No cases were reported amongst the homeless on West Coast streets. No deaths among children were reported. And in the closed world of cruise liners and later a military ship, there were lots of early cases and some deaths. As time passed, there was little more bad news. We should have been suspicious of the data.

We were mainly focused on the case fatality rate (CFR: deaths as a percent of diagnosed cases) which were frighteningly high. We worried about the infection fatality rate (IFR), but there was too little data and testing available to have any idea how many people were or ultimately would be infected. 

But those concepts – CFR and IFR – are not the most important strategic measures of the severity of the disease. It is the death rate, properly defined and understood, that should matter for long-term policy makers, our erstwhile more level-headed thinkers, in determining policy.

In the past few weeks, we have obtained more useful data in the US. There were secrets lurking in the data, waiting to be uncovered, that could help ascertain what was really happening. The purpose of this report is to do just that – to ascertain what the data are telling us. It also gives us the basis for judging the appropriateness of past and present policies

So, let’s begin with a simple question: what is the relevant death rate due to COVID-19? There are many definitions in the epidemiological world such as the CFR and IFR mentioned above. My focus is on the overall death rate – actual and projected. Until we have more widespread testing for COVID-19, we cannot know with any accuracy how many people were infected by the virus. We cannot know what proportion of the population has some sort of natural or acquired immunity. 

We do not even have accurate data on how many people have died from COVID-19 alone versus COVID-19 plus some other complications that were already present such as diabetes, morbid obesity and prior respiratory complications, any one of which might equally have been the proximate cause of death. There is ample evidence, especially in the Northeast region that there has been “over classification” (a euphemism for data bias).

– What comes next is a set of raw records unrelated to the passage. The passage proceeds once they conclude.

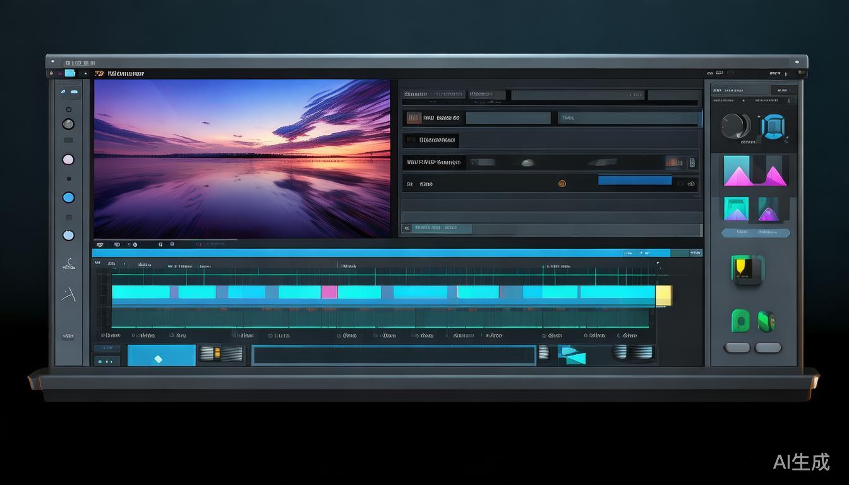Viewport: 849px width, 485px height.
Task: Click the wide dark field below the timeline
Action: [x=394, y=355]
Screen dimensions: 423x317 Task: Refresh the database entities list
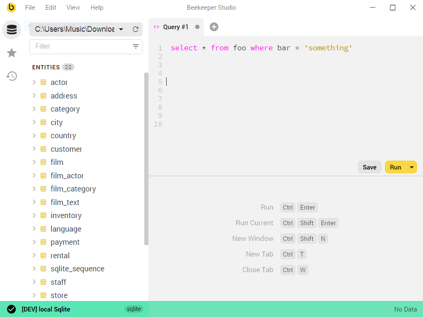point(135,30)
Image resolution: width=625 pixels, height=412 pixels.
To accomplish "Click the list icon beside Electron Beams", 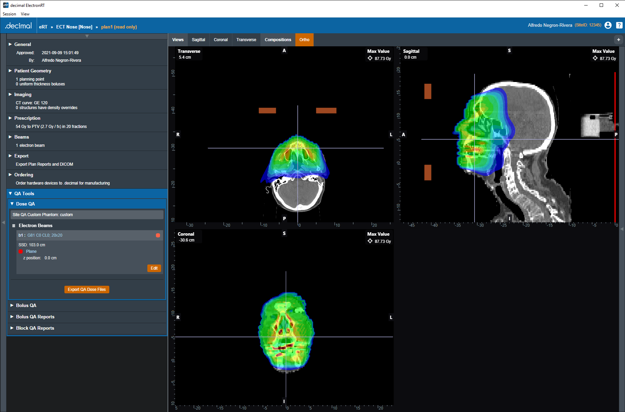I will (x=14, y=226).
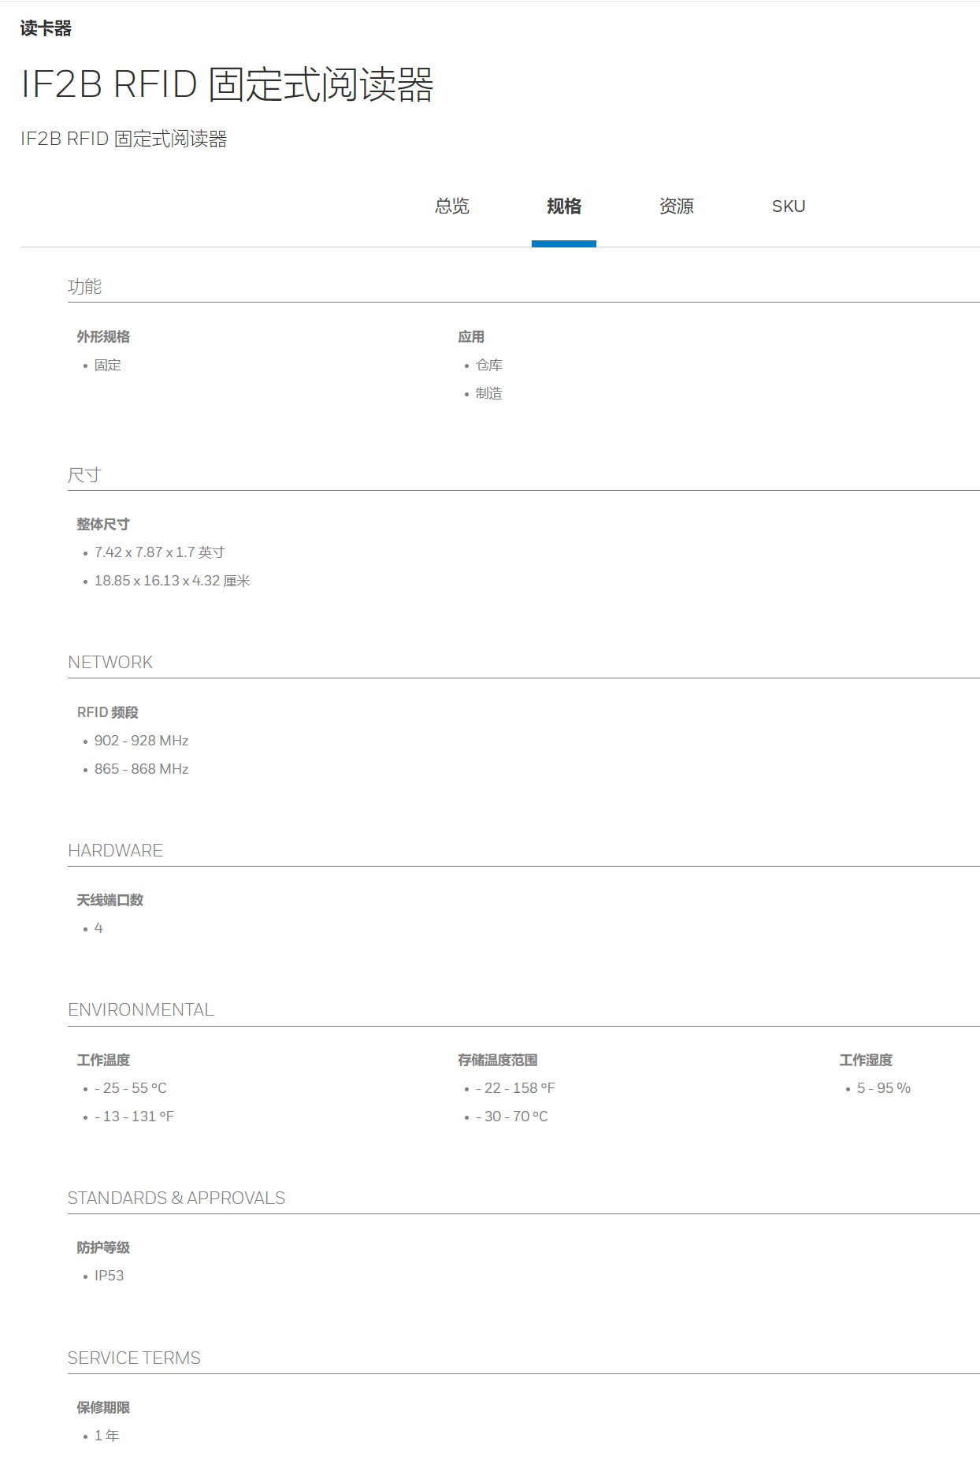Click the STANDARDS & APPROVALS heading
This screenshot has height=1464, width=980.
pos(176,1198)
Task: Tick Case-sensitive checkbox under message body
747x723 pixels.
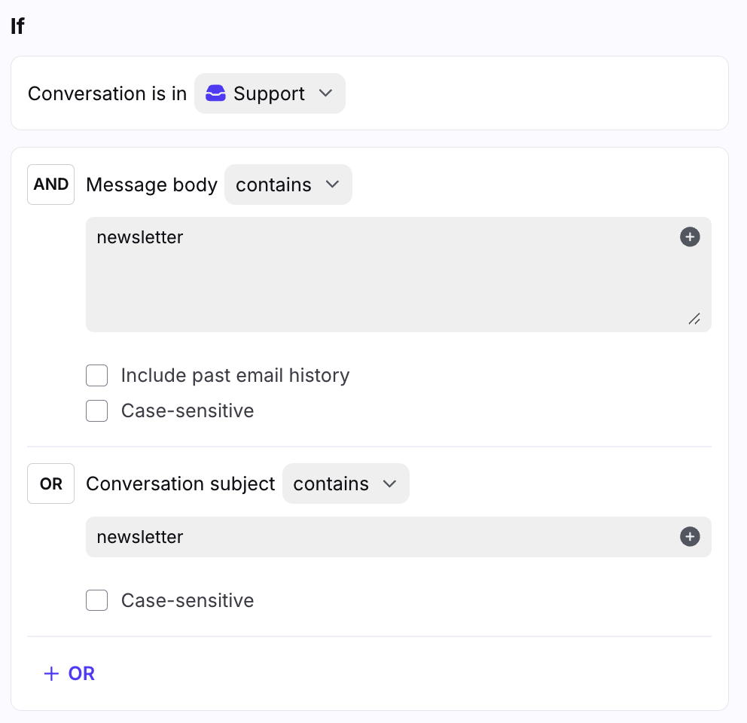Action: pos(97,410)
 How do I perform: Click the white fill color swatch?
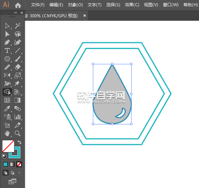tap(8, 146)
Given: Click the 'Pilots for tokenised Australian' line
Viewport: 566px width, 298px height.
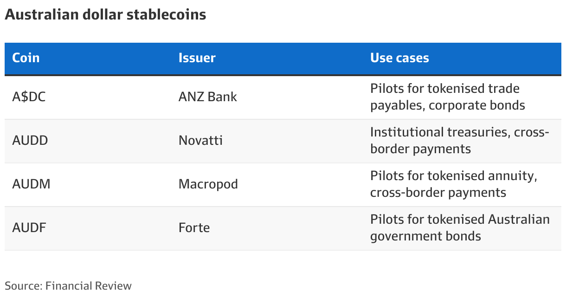Looking at the screenshot, I should (460, 220).
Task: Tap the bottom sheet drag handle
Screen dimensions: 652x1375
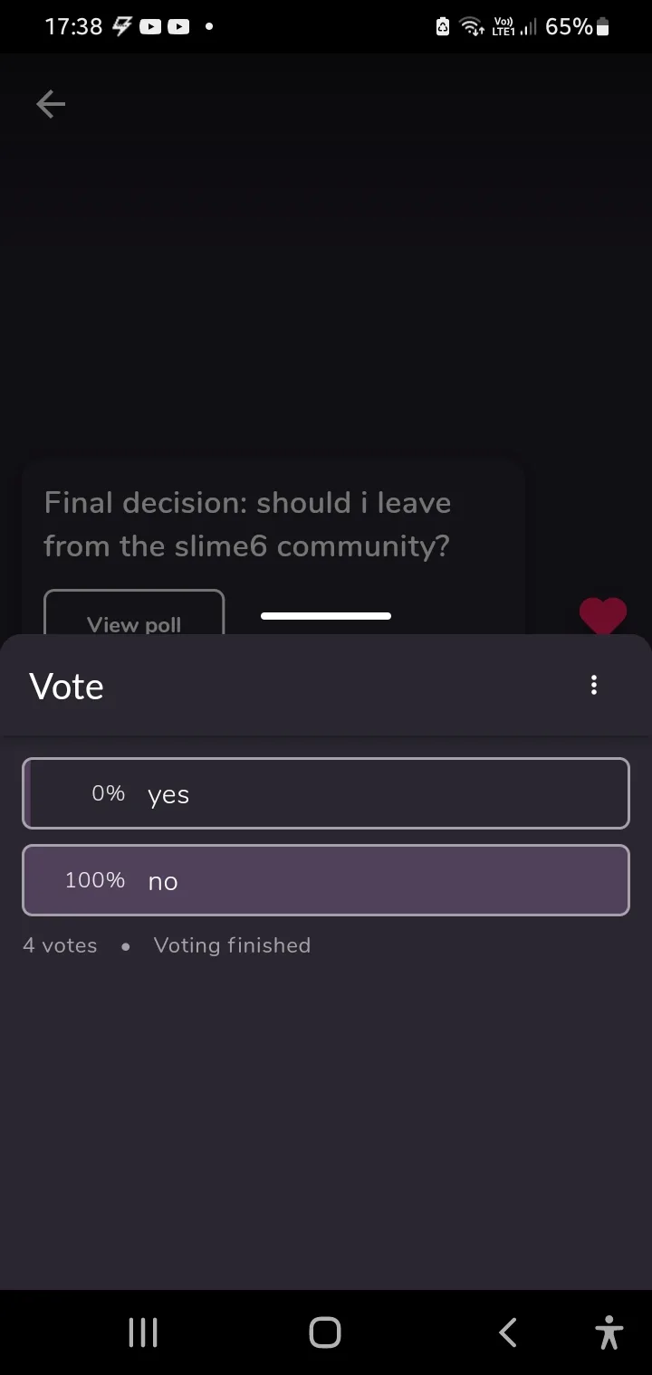Action: click(326, 616)
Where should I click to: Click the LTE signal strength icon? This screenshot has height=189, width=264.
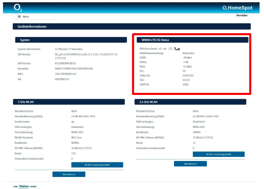pos(177,49)
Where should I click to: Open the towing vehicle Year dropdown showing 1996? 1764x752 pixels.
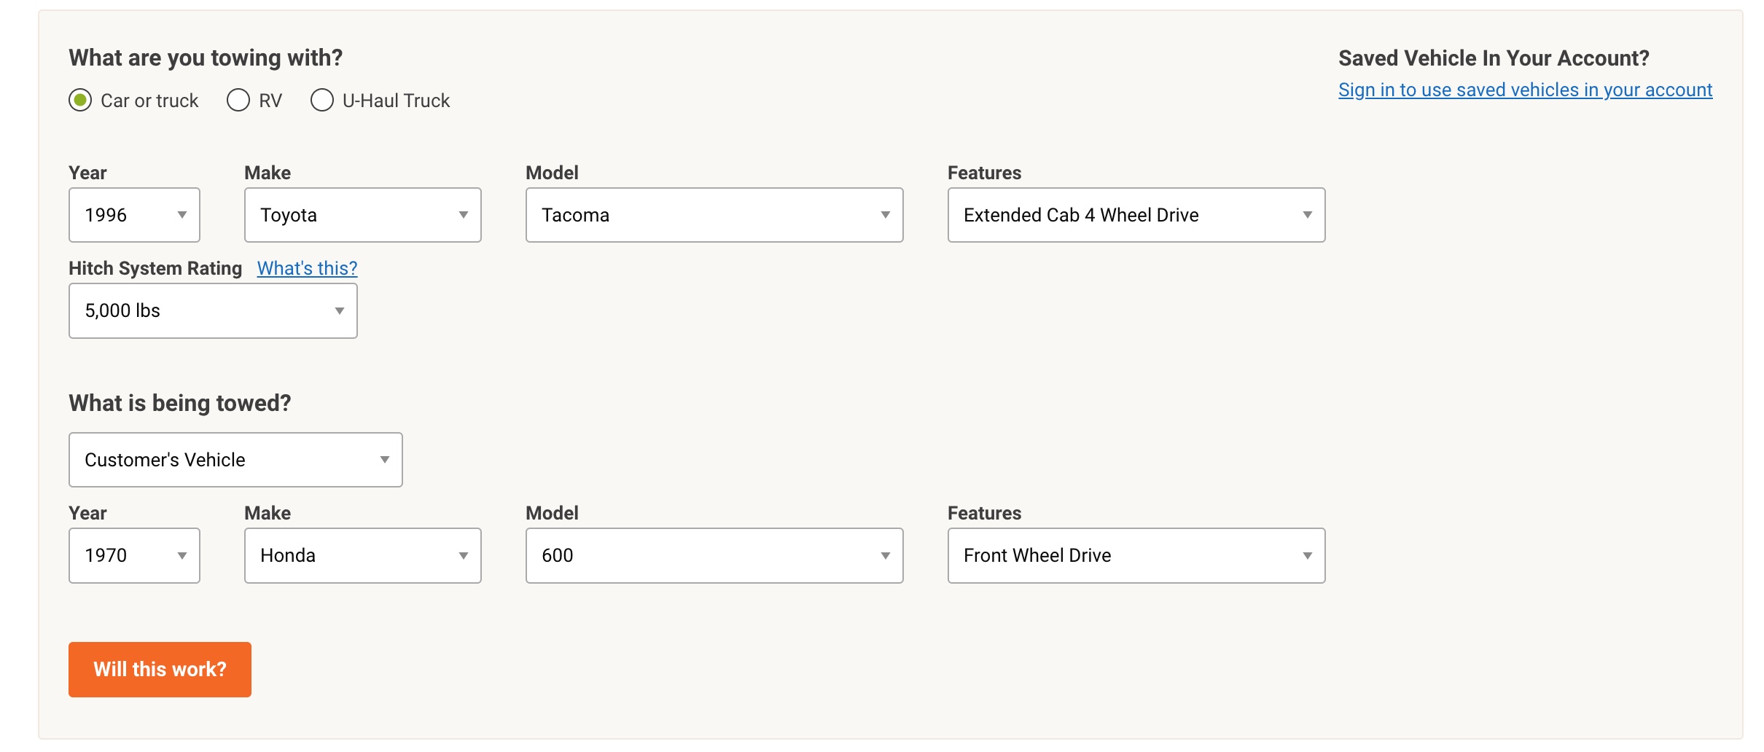pos(134,215)
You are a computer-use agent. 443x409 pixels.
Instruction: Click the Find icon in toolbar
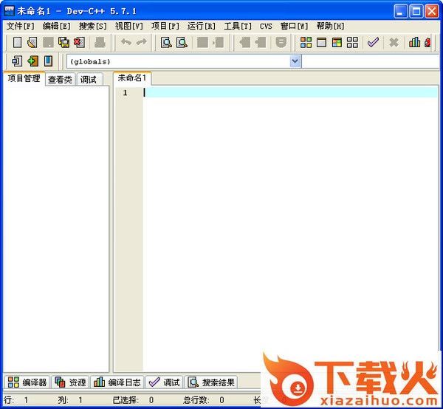(x=166, y=43)
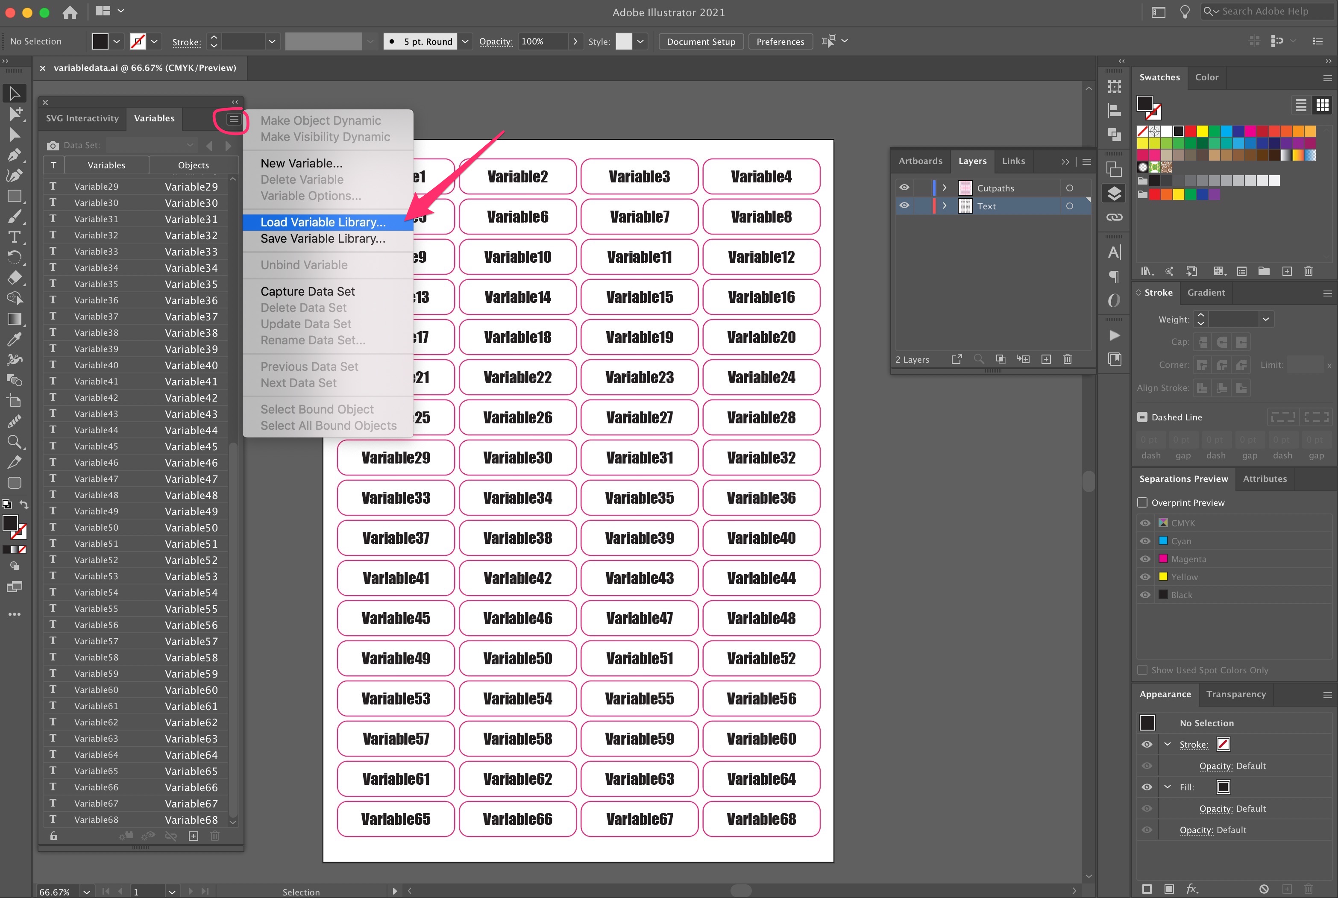The width and height of the screenshot is (1338, 898).
Task: Expand the Text layer
Action: pos(945,206)

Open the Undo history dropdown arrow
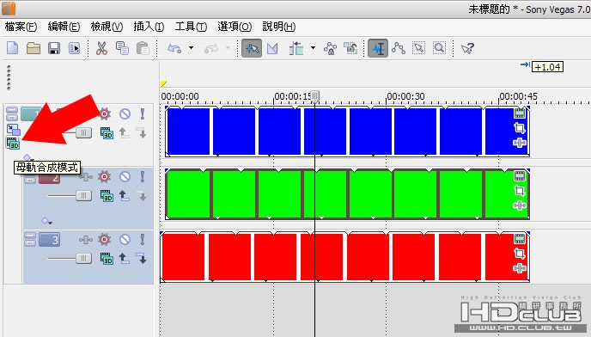click(x=191, y=48)
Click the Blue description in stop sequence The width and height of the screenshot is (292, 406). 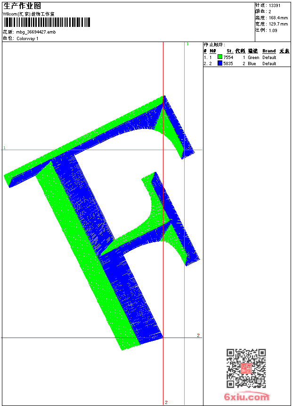[x=252, y=64]
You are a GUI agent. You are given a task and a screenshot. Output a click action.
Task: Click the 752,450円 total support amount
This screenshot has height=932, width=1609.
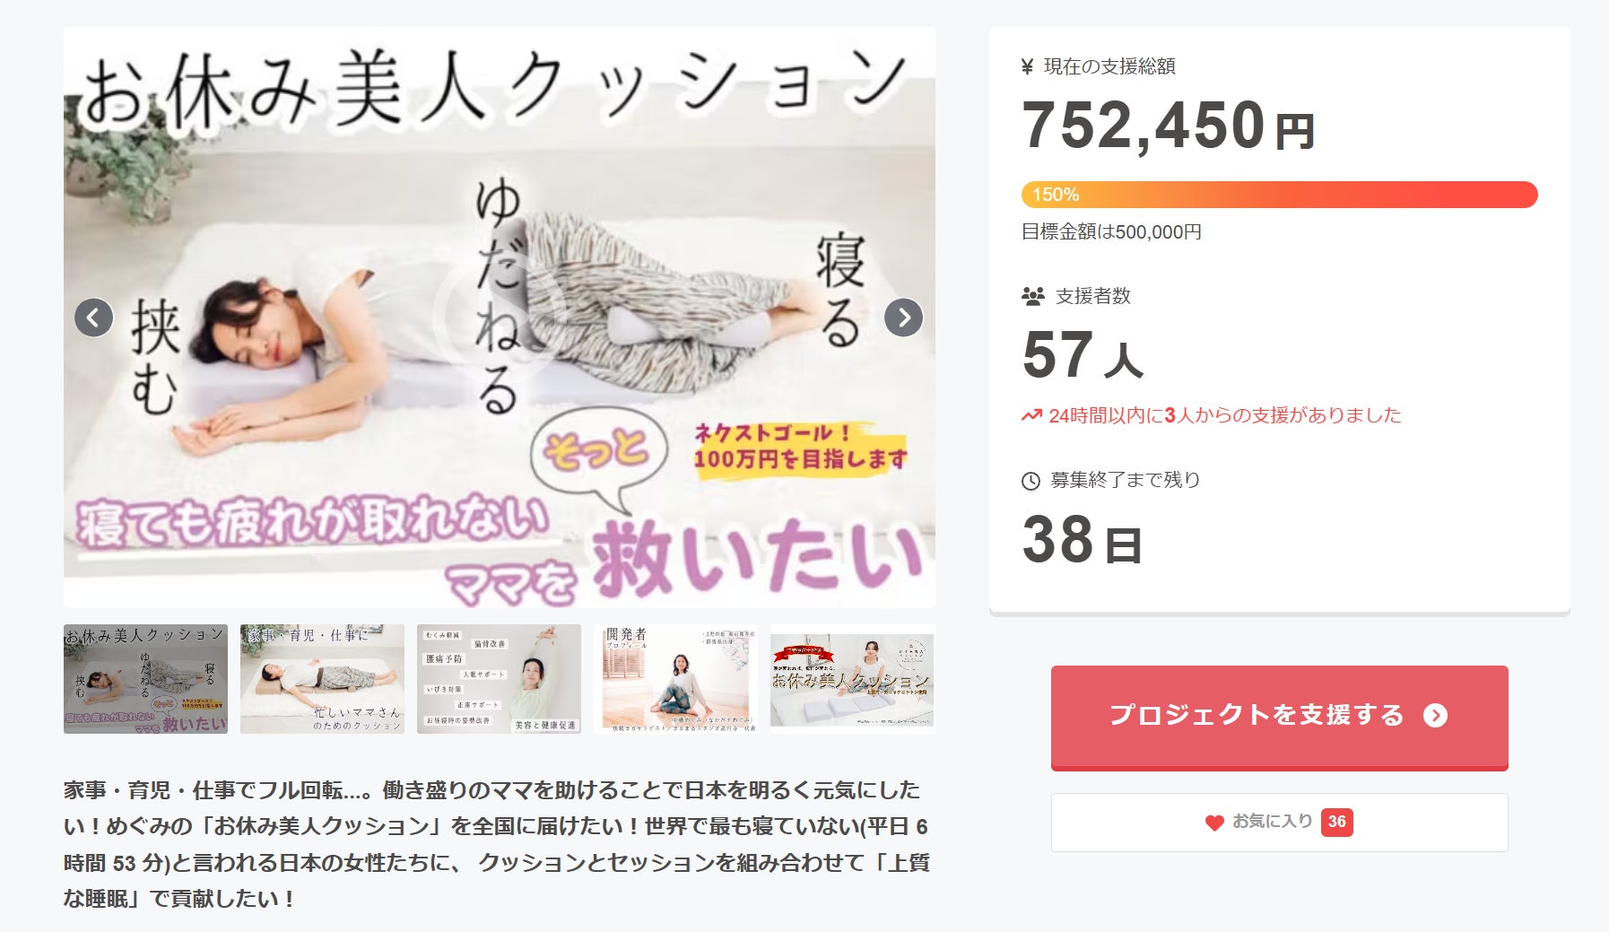(1168, 126)
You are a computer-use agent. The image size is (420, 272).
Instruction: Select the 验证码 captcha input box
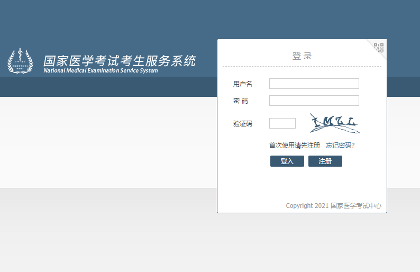pyautogui.click(x=282, y=123)
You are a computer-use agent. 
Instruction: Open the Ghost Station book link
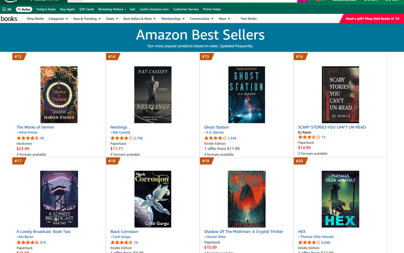click(x=216, y=127)
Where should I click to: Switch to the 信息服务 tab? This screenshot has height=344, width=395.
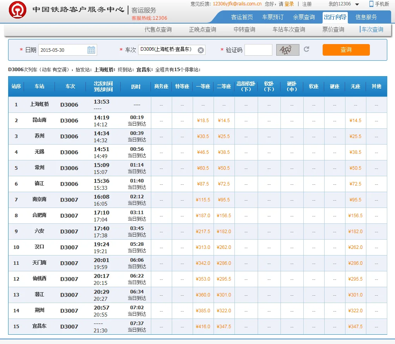point(367,17)
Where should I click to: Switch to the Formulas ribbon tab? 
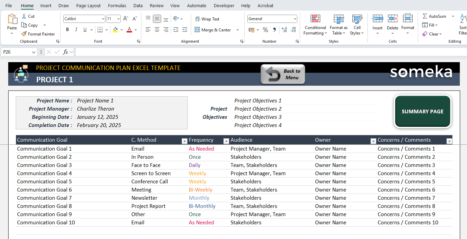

We do not have the demographic details for those infected and those who died. But we do have death data, and it is more accurate than the number of cases and the number of infections.

To understand how our minds have been misdirected in understanding the real risks associated with COVID-19, let’s begin with a brain teaser. It will awaken our numerate minds in preparation for understanding the data deception and misunderstandings that prevail.

When is 1.7% greater than 98.3%? 

In the bizarro world of COVID-19 reporting that is the case – 1.7% is greater than 98.3%. Specifically, deaths among a narrow 1.7% group of the population are greater than deaths from the other 98.3%. Numerically a death may be a death, but from a policy point of view, to be blunt about it, not all deaths are the same.

Fact #1: 1.7% of the population in the US resides in long-term medical care facilities (LTMCFs) and total 5.7 million. 

Fact #2: The residents of LTMCFs accounted for 38,800 or 53% of all COVID-19 deaths (based on recent data). The rest of the country, the 98.3%, have experienced approximately 34,600 deaths, or 47% of the nation’s total COVID-19 deaths. 

The Death Rate at LTMCFs Is Stunning

That means the death rate, deaths expressed as a percent of those living in medical care institutions, is 0.682%, more than 50 times the death rate of the rest of the population at 0.012%. The death rate for the overall populations is 0.022%. 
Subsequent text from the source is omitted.